The European Union has made strides to enhance cybersecurity across its member states with the adoption of the first Cybersecurity Certification scheme. This voluntary scheme, known as the European Cybersecurity Scheme on Common Criteria (EUCC), was developed by the European Union Agency for Cybersecurity (ENISA) in collaboration with member states.
The EUCC is designed to replace current national cybersecurity certifications and will provide a commonly understood assessment process for ICT suppliers to demonstrate cybersecurity assurance for digital products such as technological components, hardware, and software. The goal is to establish Union-wide standards that will help European ICT providers compete in national, EU, and global markets, while also incentivizing suppliers to improve their security measures.

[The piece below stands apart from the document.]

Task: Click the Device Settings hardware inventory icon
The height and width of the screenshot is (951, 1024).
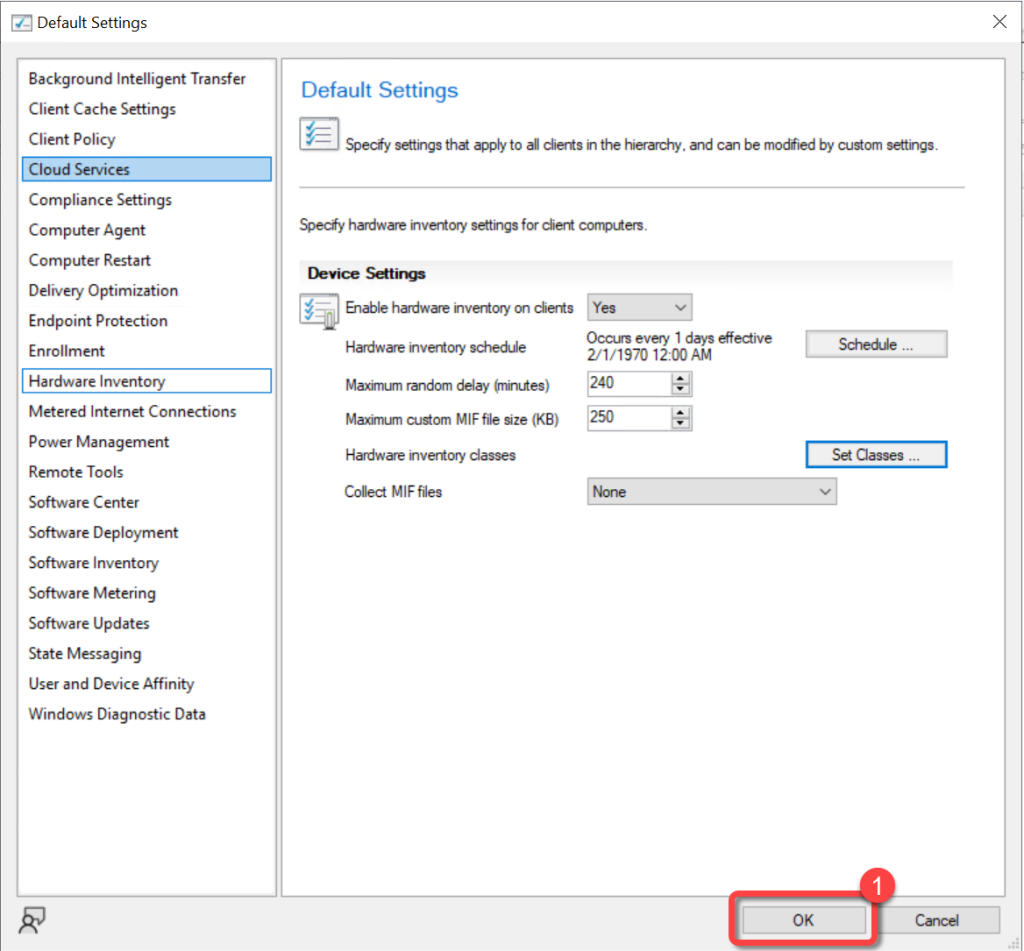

The EUCC proposes two levels of assurance based on the level of risk associated with the intended use of the product, service, or process. These requirements are based on the SOG-IS Common Criteria evaluation framework already used across 17 EU Member States. Vendors will have the opportunity to convert their existing SOG-IS certifications into EUCC certificates after assessing their solutions against added or updated requirements specified in the EUCC.

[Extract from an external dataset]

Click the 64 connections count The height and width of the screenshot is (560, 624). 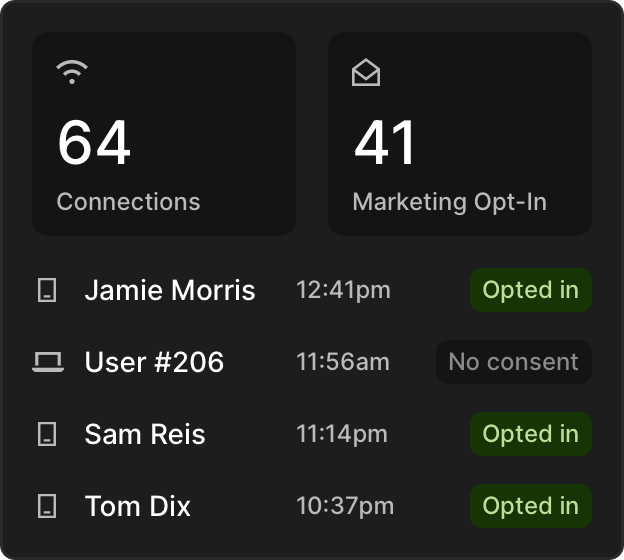94,142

The certificates issued under EUCC will be published by ENISA. Juhan Lepassaar, Executive Director at ENISA, emphasized the significance of this milestone in the development of the EU digital single market, calling it a piece of the puzzle in the construction of the EU cybersecurity certification framework. ENISA is also working on the development of cybersecurity certification schemes for cloud services and 5G security, as well as conducting a feasibility study on EU cybersecurity certification requirements for AI.
The move to establish the EU Cybersecurity Certification scheme is part of a broader trend of increasing cybersecurity regulations and standards within the EU. The Cyber Resilience Act (CRA) was adopted in December 2023 to introduce security requirements for manufacturers of connected devices within the Union. Additionally, the EU updated its Network and Information Security Directive (NIS2) in January 2023, imposing common cybersecurity standards on critical industry organizations, with a deadline for national transposition of the provisions set for October 17, 2024. Furthermore, the ISO/IEC 27001 certification was updated last year to reflect new business practices and increased dependencies on cloud services.

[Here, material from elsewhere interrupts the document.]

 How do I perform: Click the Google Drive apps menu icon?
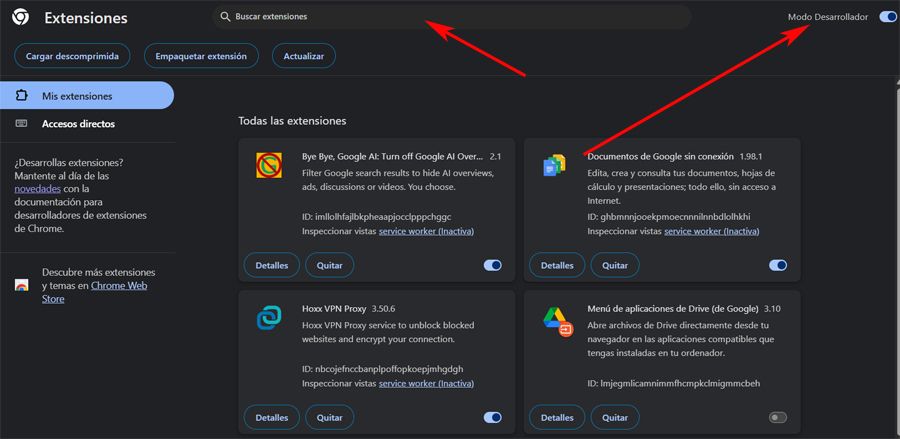(555, 320)

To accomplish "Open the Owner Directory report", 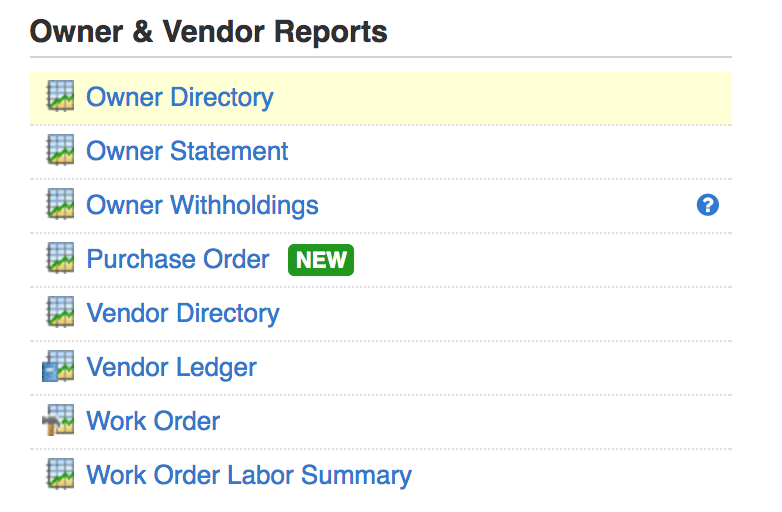I will tap(180, 98).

The significance of these developments reflects the growing need for businesses to demonstrate their security competence through certifications, especially in light of rising compliance requirements and increased stakeholder awareness of cyber and privacy issues. By establishing EU-wide cybersecurity certification standards, the EU aims to strengthen the cybersecurity posture of its member states and promote the competitiveness of European ICT providers in the global market.